On va en parler si vous voulez bien, puisque vous en parlez dans votre livre. Mais effectivement, y a des corps happés, broyés, et ici c’est de la torture, Il y a des moments, c’est de la torture, il y a des il y a des morts dont on comprend que ça ne meurt pas tout de suite quoi. Bref, je mets une magnifique photo, je mets une magnifique photo qui est sur votre fil Twitter. C’est un grutier à Bordeaux qui qui a fait un placement de produit était sur sa grue.

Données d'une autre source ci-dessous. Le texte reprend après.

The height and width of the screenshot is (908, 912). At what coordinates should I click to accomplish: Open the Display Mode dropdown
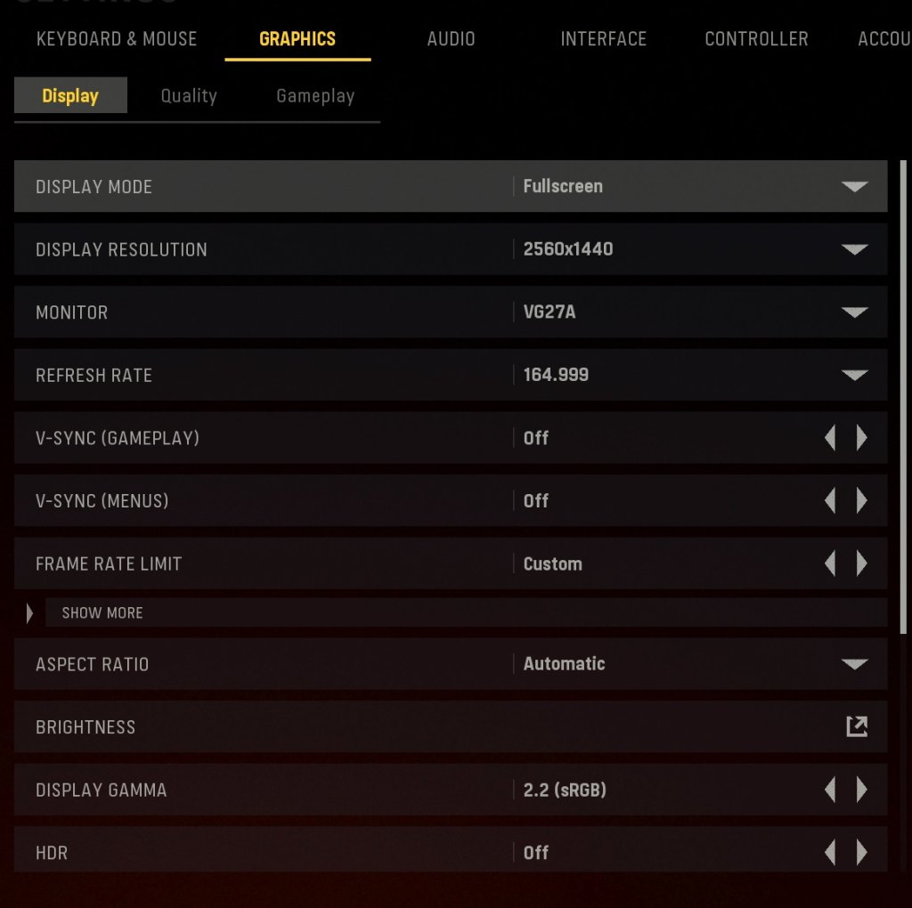click(x=854, y=187)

J’ai trouvé la photo magnifique. Le geste était superbe. Je lui ai demandé si je pouvais réutiliser cette photo et je l’ai publiée derrière ce que je trouvais l’image parfaite.
Absolument. Alors le tchat parle beaucoup, beaucoup. Je ne voulais pas le faire tout de suite, mais allons-y de la question de la médecine du travail que vous abordez. De la même manière que vous abordez la question des inspecteurs du travail. Après, on va revenir aux accidents, la médecine du travail. Donc, là, il y a beaucoup de témoignages, là, dans le dans le tchat qui expliquent ça. Ça fait 30 ans que je n’ai pas vu un médecin du travail, que c’est complètement des aussi. Qu’est ce que. Qu’est ce que votre travail vous a appris sur la médecine du travail, sur l'état de la médecine du travail en France aujourd’hui ?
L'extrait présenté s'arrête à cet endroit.